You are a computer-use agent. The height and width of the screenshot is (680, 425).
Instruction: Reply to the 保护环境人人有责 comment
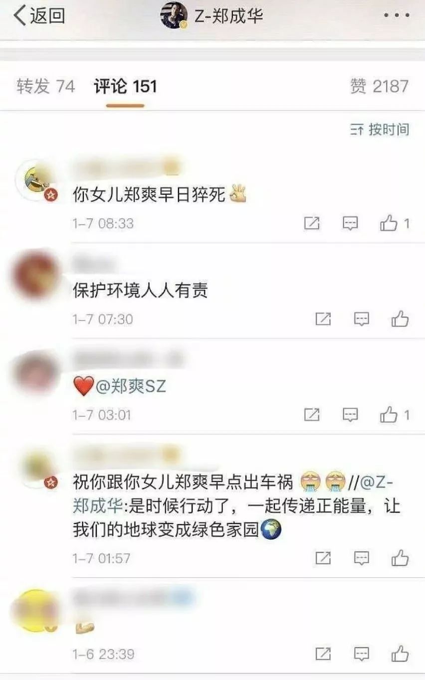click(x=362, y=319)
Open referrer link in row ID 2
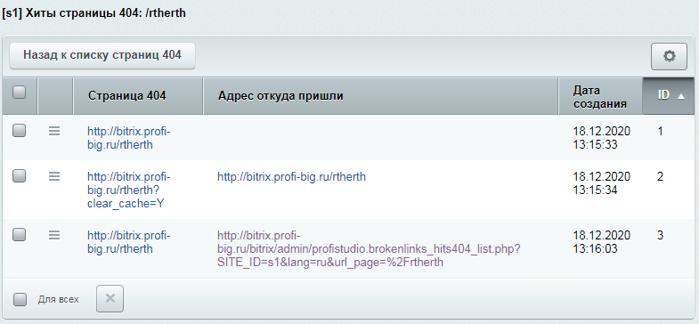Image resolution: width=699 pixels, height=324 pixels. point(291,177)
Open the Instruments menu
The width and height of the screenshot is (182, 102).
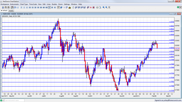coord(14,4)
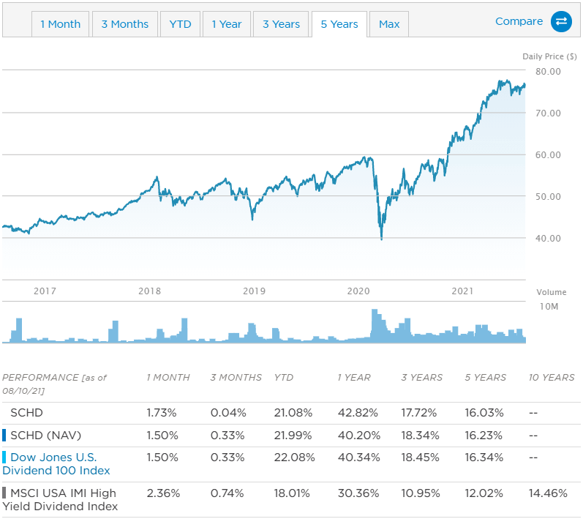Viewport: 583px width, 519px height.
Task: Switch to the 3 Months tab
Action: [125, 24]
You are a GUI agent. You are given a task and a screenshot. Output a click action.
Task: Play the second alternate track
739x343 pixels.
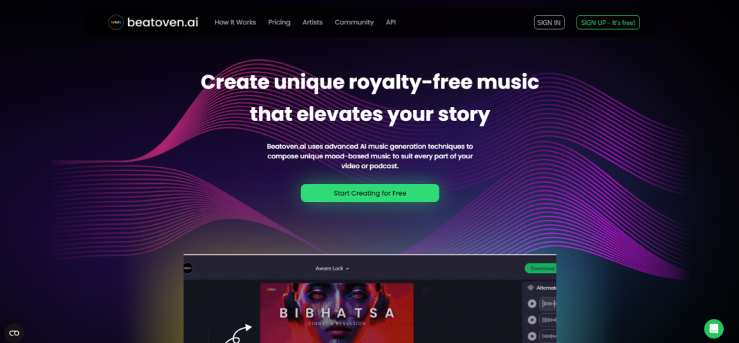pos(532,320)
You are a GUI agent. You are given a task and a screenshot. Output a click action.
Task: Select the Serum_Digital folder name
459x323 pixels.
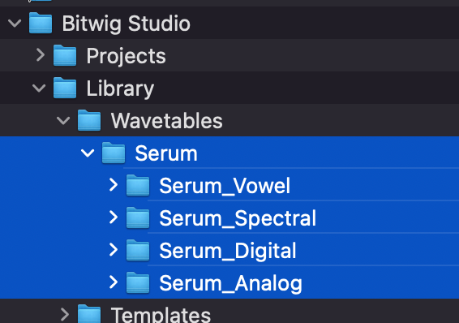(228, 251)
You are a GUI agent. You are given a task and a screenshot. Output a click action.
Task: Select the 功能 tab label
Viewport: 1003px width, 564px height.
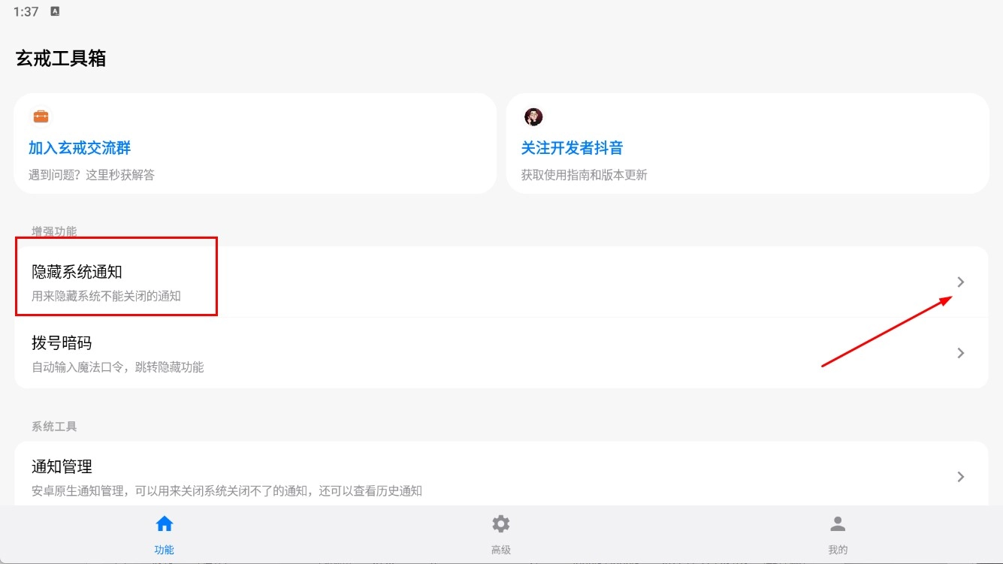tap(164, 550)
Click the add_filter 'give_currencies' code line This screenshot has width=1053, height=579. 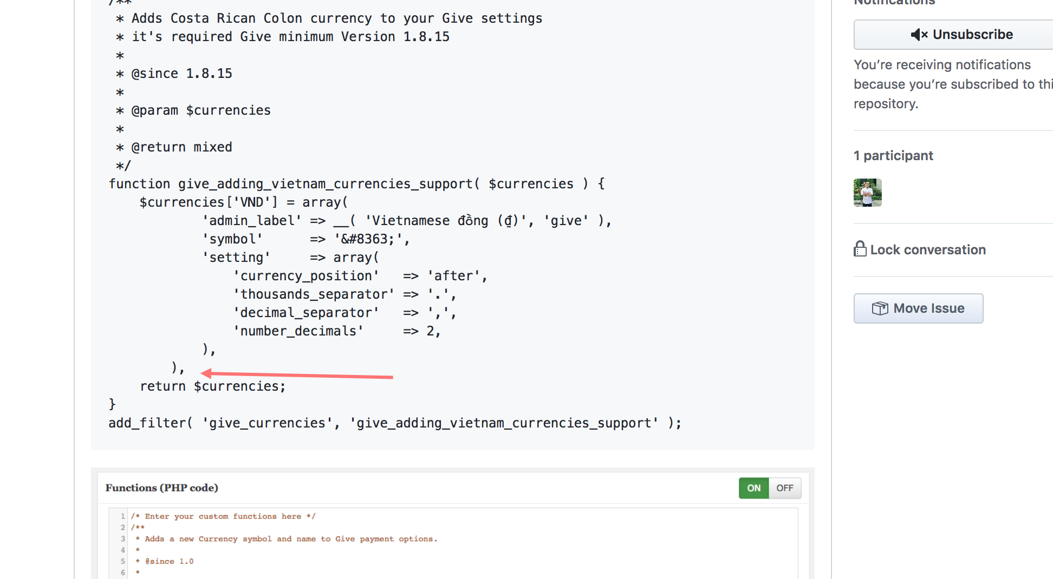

# To do:
The pictures alone are to be left out when the data above is copied; all else must match exactly.

# Response below:
You are a computer-use agent. The height and width of the screenshot is (680, 425).
Instruction: Reply to the 保护环境人人有责 comment
click(x=362, y=319)
Open referrer link in row ID 2
Image resolution: width=699 pixels, height=324 pixels. point(291,177)
Open the Instruments menu
The width and height of the screenshot is (182, 102).
coord(14,4)
Viewport: 583px width, 519px height.
Task: Switch to the 3 Months tab
Action: [125, 24]
You are a GUI agent. You are given a task and a screenshot. Output a click action.
Task: Play the second alternate track
739x343 pixels.
pos(532,320)
You are a GUI agent. You are given a task and a screenshot. Output a click action.
Task: Select the Serum_Digital folder name
459x323 pixels.
(228, 251)
You are a GUI agent. You are given a task and a screenshot. Output a click action.
Task: Select the 功能 tab label
Viewport: 1003px width, 564px height.
tap(164, 550)
Click the add_filter 'give_currencies' code line This screenshot has width=1053, height=579. 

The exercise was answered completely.